Work task: Scan the entries for the word "computer". Every line that has it should be copied.
-------- Records for this exercise --------
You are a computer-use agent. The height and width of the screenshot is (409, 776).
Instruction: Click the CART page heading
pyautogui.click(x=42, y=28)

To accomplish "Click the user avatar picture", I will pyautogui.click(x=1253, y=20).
--------
-------- Records for this exercise --------
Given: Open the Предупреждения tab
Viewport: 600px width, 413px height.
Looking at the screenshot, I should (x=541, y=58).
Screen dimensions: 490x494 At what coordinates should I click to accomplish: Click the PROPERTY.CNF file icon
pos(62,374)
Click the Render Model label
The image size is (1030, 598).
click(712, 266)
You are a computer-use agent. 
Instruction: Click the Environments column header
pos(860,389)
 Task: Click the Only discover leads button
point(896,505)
--------
-------- Records for this exercise --------
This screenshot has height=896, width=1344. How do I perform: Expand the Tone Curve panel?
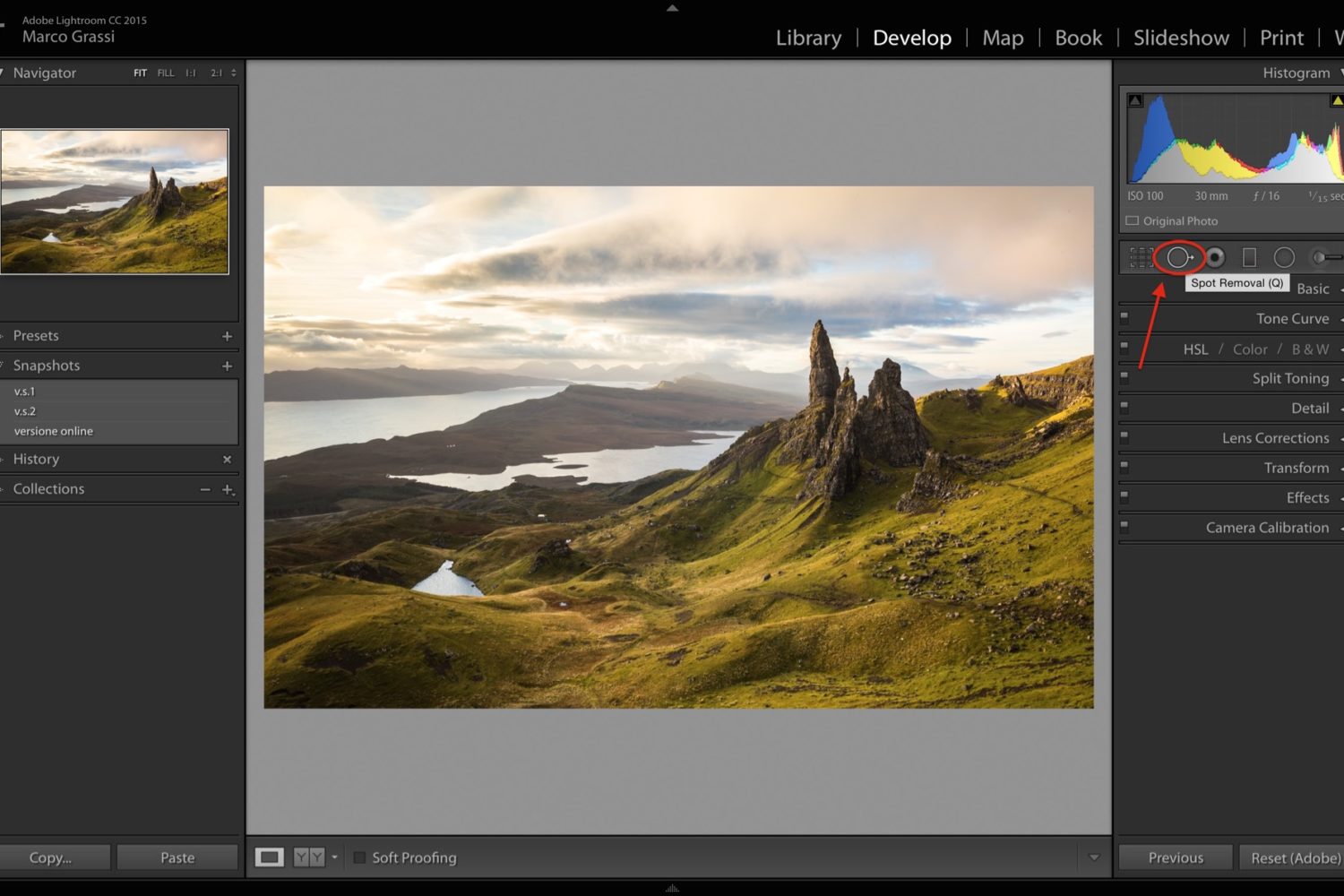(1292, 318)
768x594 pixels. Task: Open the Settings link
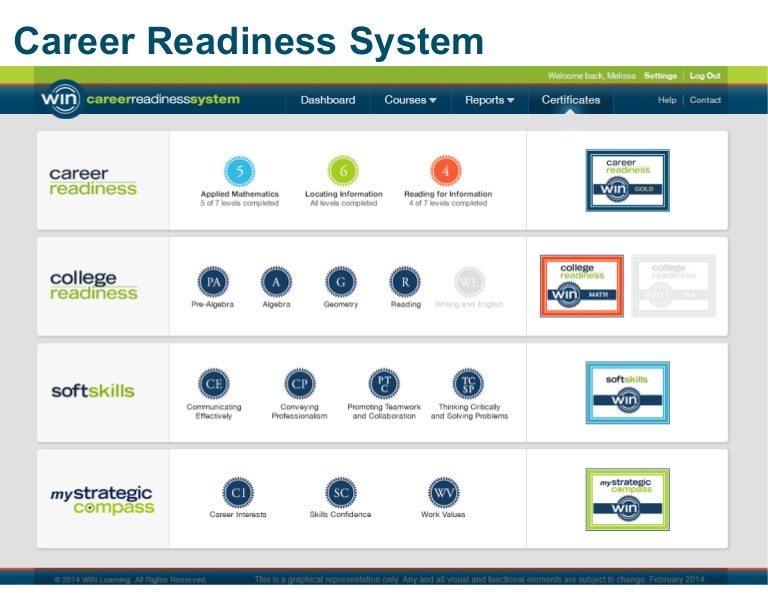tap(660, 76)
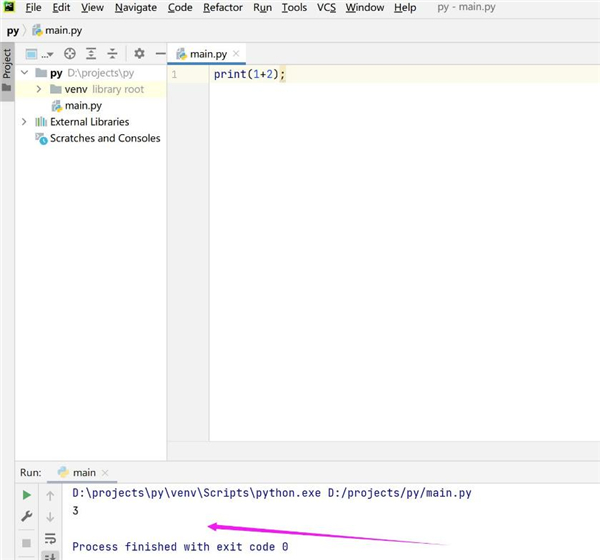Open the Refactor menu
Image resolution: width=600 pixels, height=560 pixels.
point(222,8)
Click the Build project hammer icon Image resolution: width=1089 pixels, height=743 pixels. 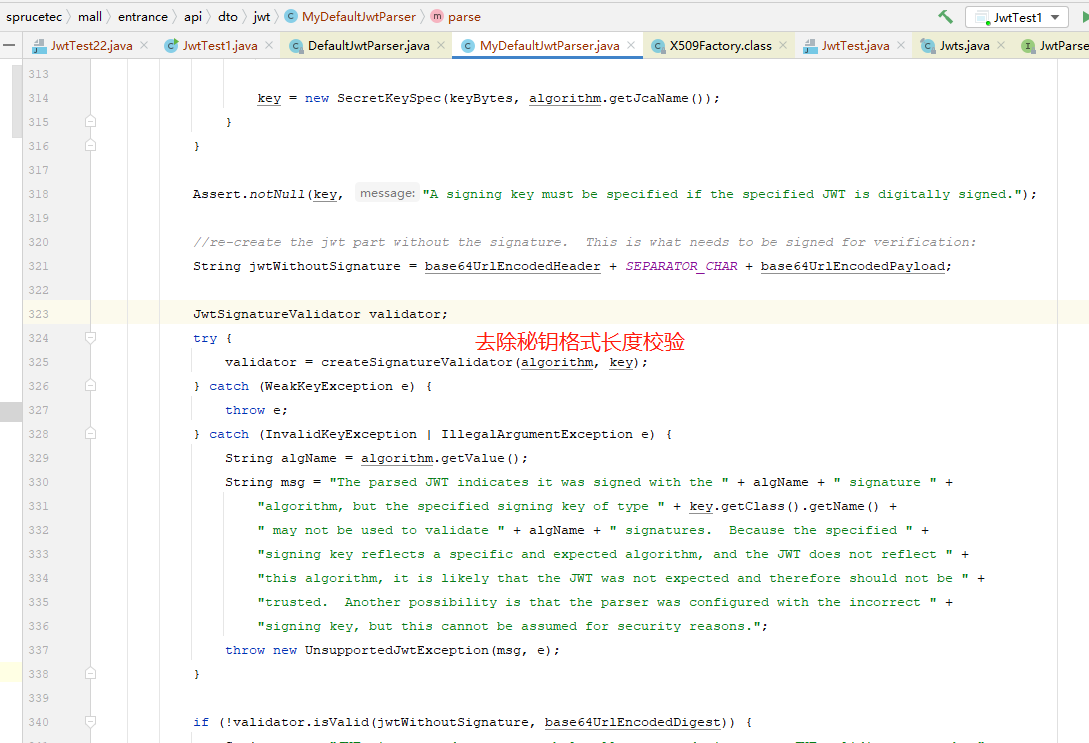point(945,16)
--------
Written solution:
You are a computer-use agent. The height and width of the screenshot is (409, 776).
You are a computer-use agent. 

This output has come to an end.